I woke up 5:30 a.m. to prepare for the journey, I was nervous, questions ran through my head, “how will we find this boy?” “what will happen once we do?” I somehow managed to make it out of the door. I met the teacher in town and we headed out, stuffed into a matatu, we passed the thick shambas filled with mangos, and people became sparser. We walked about 6 km into a small village, where a man nearly fell off his bike at the sight of a mzungu. We finally reached Kasafari Primary School where we were greeted, and told Silas' brother attended this school and could lead us to his home. We were taken down a small path and lead to a small homestead; the home is quite traditional, made of earth with a tin roof. We were introduced to the his father, mother, and grandmother-- they shrieked when they saw me.
They questioned in Kiembu:
“How did you get here?”
“I walked,” I said.
“To visit my bright student Silas, and find out why he is not going to school.”
They shrieked again. Soon Silas appeared and was shocked to see us, but greeted us warmly. The Silas I found here was very different then the one I knew in school, frightened and shy. I asked him to show me around his compound, and he opened up explaining what each plant in the shamba was, yet the moment he was in front of his parents, he closed down, embarrassed to sign.
We asked the parents if they knew he was accepted to secondary school. They were shocked and said “ but he is deaf, he cannot do well.” The teacher with me assured them that Silas was very capable and would undoubtedly excel in secondary school( his family may mean well, but in the culture, sending a Deaf boy to school at all is a altruistic endeavor). They told us they could not afford to pay for secondary school, because they have five other children. Silas sits quietly observing, yet unaware of what is being said, in his own world. He is surrounded by a world of misunderstood solitude, at Saint Luke’s he is a hero, a success, but here, what is he? I ask him again what he wants to do with his future. He looks me in the eye then to his father, then rapidly back at me and signs, “ I want to go to school.”
My heart breaks, a million times over. I am not a big fan of throwing money around, because often times it is not sustainable or creates a false expectation; and the truth is all the children at my school have similar stories; all heartbreaking and tragic in their own right, but this child deserves an education. I must try to do everything in my power to see that Silas gets an education.

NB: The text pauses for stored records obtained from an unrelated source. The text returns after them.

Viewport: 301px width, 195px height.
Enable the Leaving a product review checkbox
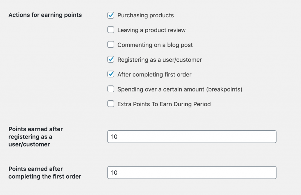tap(111, 30)
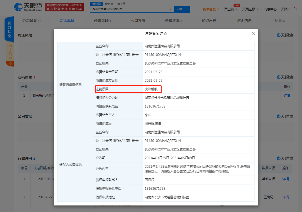Click inside the company search input field
302x212 pixels.
point(130,9)
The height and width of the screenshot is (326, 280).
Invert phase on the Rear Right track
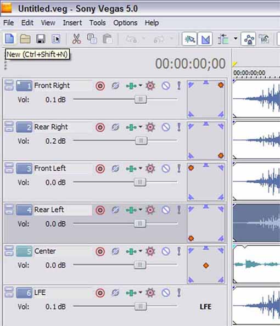tap(115, 127)
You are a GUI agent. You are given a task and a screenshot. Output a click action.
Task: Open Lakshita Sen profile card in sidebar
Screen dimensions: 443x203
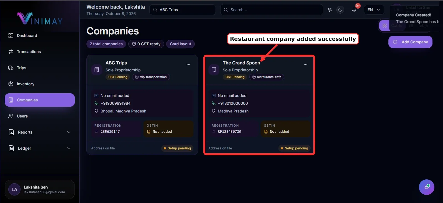(40, 189)
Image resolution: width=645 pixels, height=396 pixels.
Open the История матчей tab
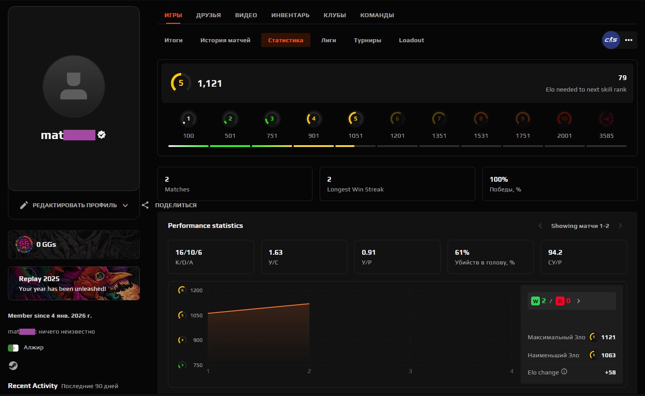click(225, 40)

The truth is there are hundreds of Silas', deaf children brushed aside, oppressed, misunderstood, and when I think of that I am overwhelmed. Silas is just one of many. One child— although small and to some insignificant, can represent a whole population of change. I can recognize my smallness, and the fact that could never give enough, do enough, change enough, but I sign to Silas “you will go to school” and I mean it, somehow it is enough.